Engraving of Nathanael Greene
Nathanael Greene, a native of Rhode Island, was one of the generals of the Continental Army in the South during the American Revolution. Greene worked his way up from being a military novice to a respected general. He had a mind for strategy, which proved beneficial to General George Washington, and he found unique ways to play to his strengths. Nathanael Greene’s relationship with Washington, his investment in public support, and his emphasis on military intelligence made him an effective leader in the southern campaign of the Revolutionary War.
Nathanael Greene: Revolutionary Strategist
Essay by Sarah Heavren, Education Intern, Providence College
Nathanael Greene grew up in a Quaker family in Potowomut, Rhode Island. His mother died when he was eleven years old, leaving him in his father’s care. His father was a devout Quaker who promoted “pacifism, hard work, and adherence to Scripture.” As a consequence of his father’s strict religious views, Greene did not receive much education. Additionally, the Quaker principle of anti-violence barred Greene from involving himself in military affairs. After his father died in 1770, Greene separated himself from Quaker practices to such an extent that he was suspended from the Quaker community in 1773. However, he took advantage of his freedom to educate himself on various subjects, including military practices.

● DATA:
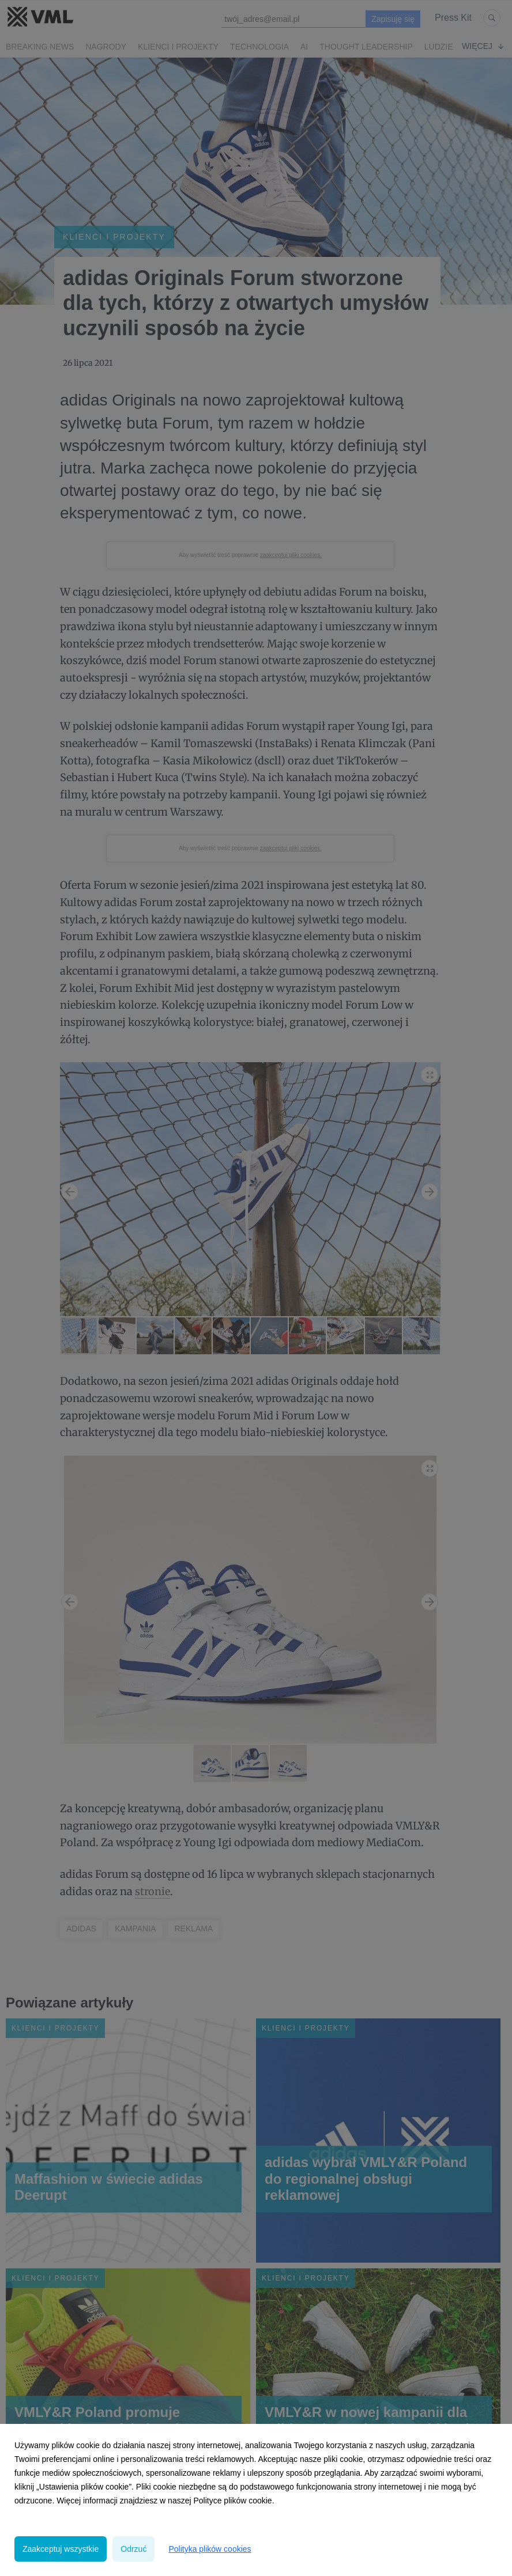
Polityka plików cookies (209, 2549)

● WHAT TO WORK ON:
1. Decide whether each statement agrees with the essay on Nathanael Greene, answering yes or no and quoting the deciding words of the essay. (a) Greene's mother died when he was eleven years old. (b) Greene received extensive schooling under his father's guidance. (c) Greene was suspended from the Quaker community in 1770.
2. Resume the essay on Nathanael Greene, picking up directly after its final sentence.

● EXPECTED RESULTS:
1.
(a) Yes: "His mother died when he was eleven years old"
(b) No: "Greene did not receive much education."
(c) No: "he was suspended from the Quaker community in 1773."

2.
The outbreak of the Revolutionary War created the perfect opportunity for Greene. He served as a militia private before he became commander of the Rhode Island militia and junior brigadier in the Continental Army. Greene’s positions of authority had changed so quickly that he had little time to gain significant military experience, let alone leadership experience. However, his reputation caught the attention of General George Washington, who was willing to mentor Greene in return for advice on military strategies.
Throughout the Revolution, Greene and Washington developed such a special relationship that Greene named his first two children George Washington and Martha Washington Greene. Greene “was competent, loyal, and—critically—less experienced than the commander in chief.” Washington was grateful that Greene respected him and was eager to learn. Although Greene did not have much of a military background, he had other strengths that made him an asset to Washington. As Hall writes, “Despite his lack of combat experience, Greene’s shrewd judgment and organizational abilities earned Washington’s trust.”  Greene started to build up a reputation because of his military cunning and his advising skills. He became the commander of the New Jersey militia and advised Washington’s various councils. On multiple occasions, Greene’s advice proved to be the best approach, which bolstered the reliability of his judgment.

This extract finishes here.